EXCERTO DO DOCUMENTO →

====

De facto, em termos de política externa, o meu governo descarta abordagens extremas. Procuramos relações diplomáticas efectivas e construtivas e focamo-nos na construção da confiança mútua com os nossos vizinhos, e ou actores regionais e internacionais, permitindo assim que orientemos a nossa política externa na direcção do desenvolvimento económico doméstico. Com esta finalidade, vamos trabalhar para eliminar as tensões nas nossas relações externas e fortalecer as nossas ligações com os parceiros tradicionais e com novos parceiros. Isto, obviamente, exige a construção de consensos internos e a definição de metas transparentes – processos que estão agora em curso.

Enquanto evitamos a confrontação e o antagonismo, vamos também prosseguir activamente os nossos interesses mais alargados. Mas, devido a um mundo cada vez mais interligado e interdependente, os desafios só podem ser resolvidos através da interacção e da cooperação activa entre Estados. Nenhum país – incluindo as grandes potências – pode enfrentar sozinho os seus desafios.

De facto, "a recuperação do crescimento" das economias em desenvolvimento e emergentes sugere que o peso da sua economia agregada está próximo de superar a do mundo desenvolvido. Os países em desenvolvimento e emergentes deverão representar, em 2030, cerca de 60% do produto interno bruto (PIB) mundial, um valor mais elevado do que os cerca de 40% registados em 2000, permitindo-lhes assim desempenhar um papel mais relevante no palco mundial.

Nesse período de transição, o Irão poderá aumentar o seu papel mundial. A eleição deste ano, na qual quase 75% dos eleitores elegíveis votaram, mostra como a nossa democracia religiosa está a amadurecer. A cultura e civilização ancestral do Irão, a longa continuidade do Estado, a posição geopolítica, a estabilidade social (apesara dos tumultos regionais) e uma juventude instruída, permite-nos olhar para o futuro com confiança e aspirar a assumir o papel relevante, ao nível mundial, que a nossa população merece – um papel que nenhum actor na política mundial pode ignorar.

Estamos também a ponderar a forma de construir e melhorar as nossas relações bilaterais e multilaterais com os países da Europa e da América do Norte com base no respeito mútuo. Isto exige um alívio das tensões e a implementação de uma abordagem ampla que inclua ligações económicas.

Podemos começar por evitar qualquer tensão nas relações entre o Irão e os Estados Unidos e, ao mesmo tempo, empenharmo-nos em eliminar as tensões herdadas que continuam a estragar as relações entre os nossos países. Embora possamos não ser capazes de esquecer as desconfianças e as suspeitas que perseguiram o pensamento dos iranianos sobre os Estados Unidos nos últimos 60 anos, agora temos de focar-nos no presente e olhar para o futuro. Isto significa ultrapassar politiquices e estar na dianteira, em vez de seguir, grupos de pressão nos nossos respectivos países.

====

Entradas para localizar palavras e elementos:

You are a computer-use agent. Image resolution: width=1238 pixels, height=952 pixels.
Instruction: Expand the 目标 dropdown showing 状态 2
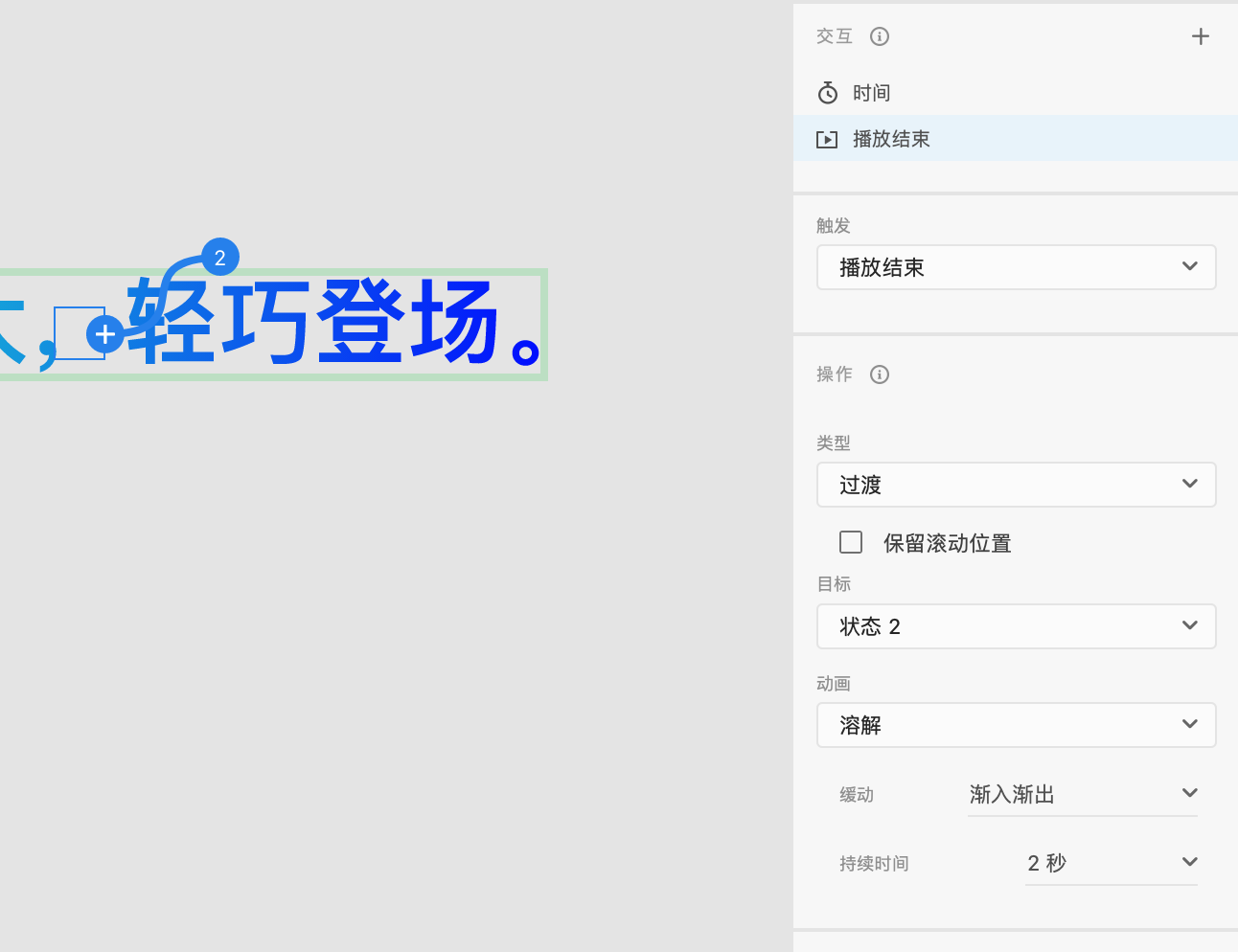(1016, 626)

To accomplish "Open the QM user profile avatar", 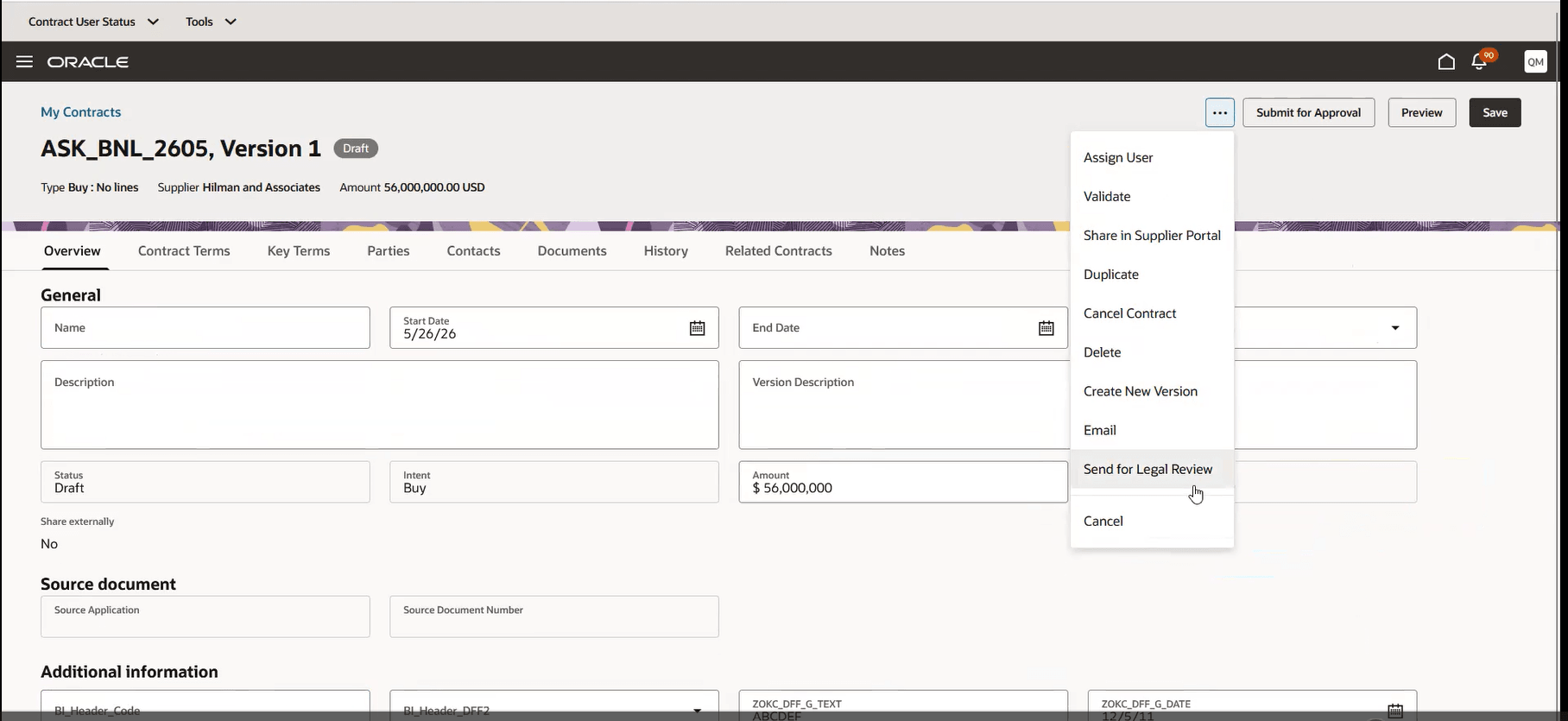I will (x=1535, y=61).

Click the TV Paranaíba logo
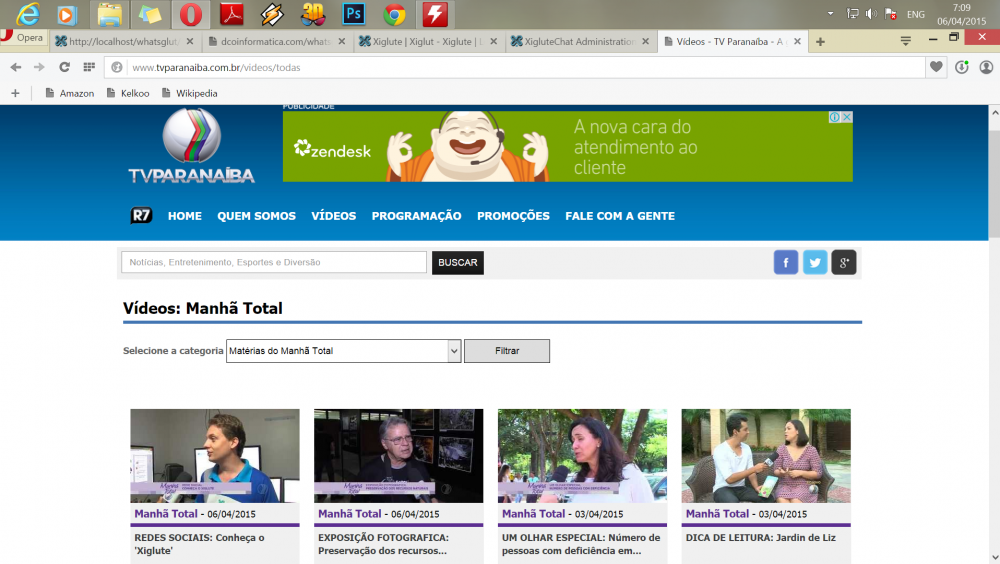click(191, 147)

====

TAREFAS A REALIZAR →
[1] Que fatores aponta o excerto como motivo para o Irão olhar para o futuro com confiança?
[2] Segundo o excerto, por que razão os desafios só podem ser resolvidos através da interação e da cooperação ativa entre Estados?
[3] Reproduz do excerto o trecho que começa nas palavras "Podemos começar por" e termina depois de "nossos respectivos países.".
Para responder, baseia-te apenas no excerto.

RESPOSTAS DO EXERCÍCIO →
[1]
- A cultura e civilização ancestral do Irão
- A longa continuidade do Estado
- A posição geopolítica
- A estabilidade social (apesar dos tumultos regionais)
- Uma juventude instruída

[2] Porque o mundo está cada vez mais interligado e interdependente. Por isso, nenhum país, incluindo as grandes potências, pode enfrentar sozinho os seus desafios.

[3]
Podemos começar por evitar qualquer tensão nas relações entre o Irão e os Estados Unidos e, ao mesmo tempo, empenharmo-nos em eliminar as tensões herdadas que continuam a estragar as relações entre os nossos países. Embora possamos não ser capazes de esquecer as desconfianças e as suspeitas que perseguiram o pensamento dos iranianos sobre os Estados Unidos nos últimos 60 anos, agora temos de focar-nos no presente e olhar para o futuro. Isto significa ultrapassar politiquices e estar na dianteira, em vez de seguir, grupos de pressão nos nossos respectivos países.